Esaias van de Velde (Dutch, Amsterdam 1587 - 1630 The Hague)
Summer Landscape (The Road to Emmaus) , ca. 1612-13
Signed lower right: E.VAN.DEN.VELDE
Oil on panel
8 1/8 x 12 1/2 in. (20.6 x 31.8 cm)
R. T. Miller, Jr. Fund, 1958
Esaias van de Velde was a pioneer in the development of naturalistic landscape painting in the Netherlands during the 1610s. Summer Landscape (The Road to Emmaus), one of the earliest known paintings by the artist, retains traditional narrative elements usually absent from his later works.

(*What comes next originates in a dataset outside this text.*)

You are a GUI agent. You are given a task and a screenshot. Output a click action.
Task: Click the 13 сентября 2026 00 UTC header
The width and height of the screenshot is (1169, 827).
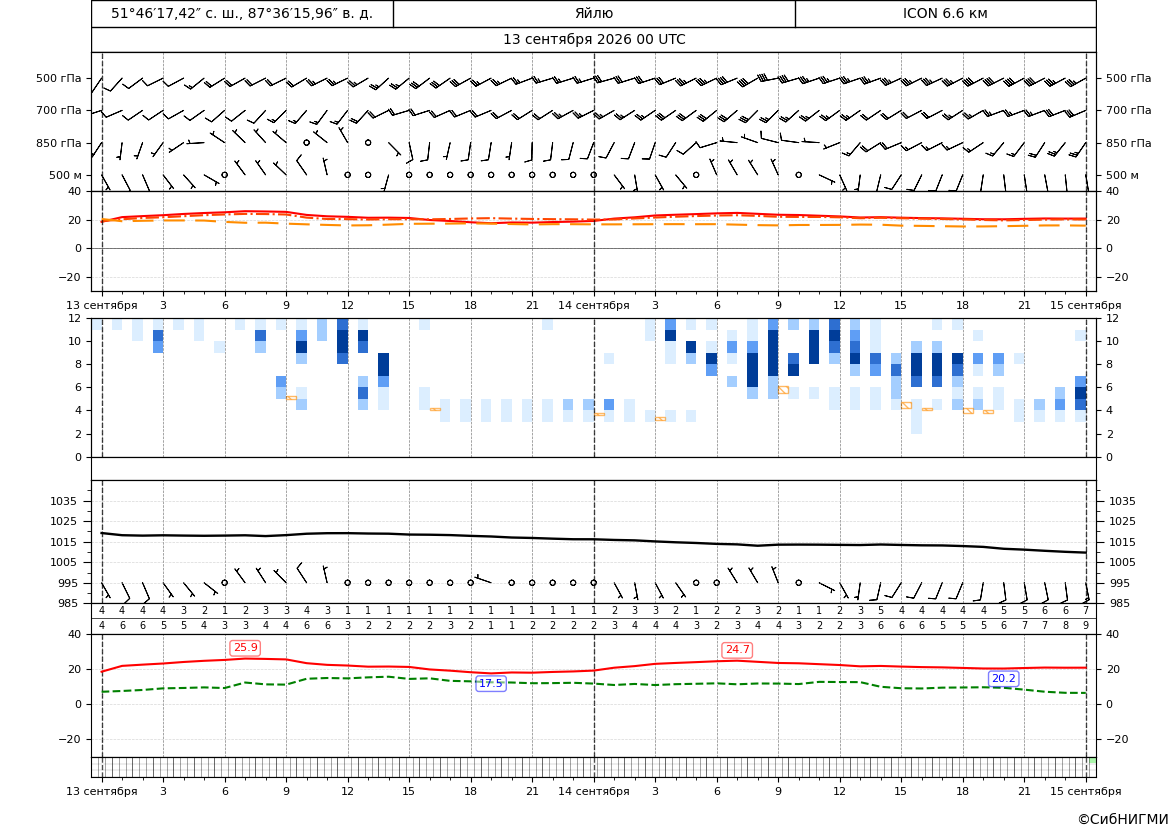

Although van de Velde's first dated paintings are from 1614, Stechow suggested a date of about 1612-13 for the Oberlin Landscape thus making it among the artist's earliest paintings. He cited the more traditional aspects of the composition (such as the seasonal and biblical themes), as well as its stylistic relationship to the more densely forested works of van de Velde's teacher Gillis van Coninxloo (1544-1607).1 Indeed, despite the more naturalistic, unaggrandized view of the native landscape, the greater horizontality of the composition, and the artist's brilliant application of paint (see Technical Data), some traditional elements still linger in the Summer Landscape, such as the clusters of trees framing the composition in a formula borrowed from Coninxloo.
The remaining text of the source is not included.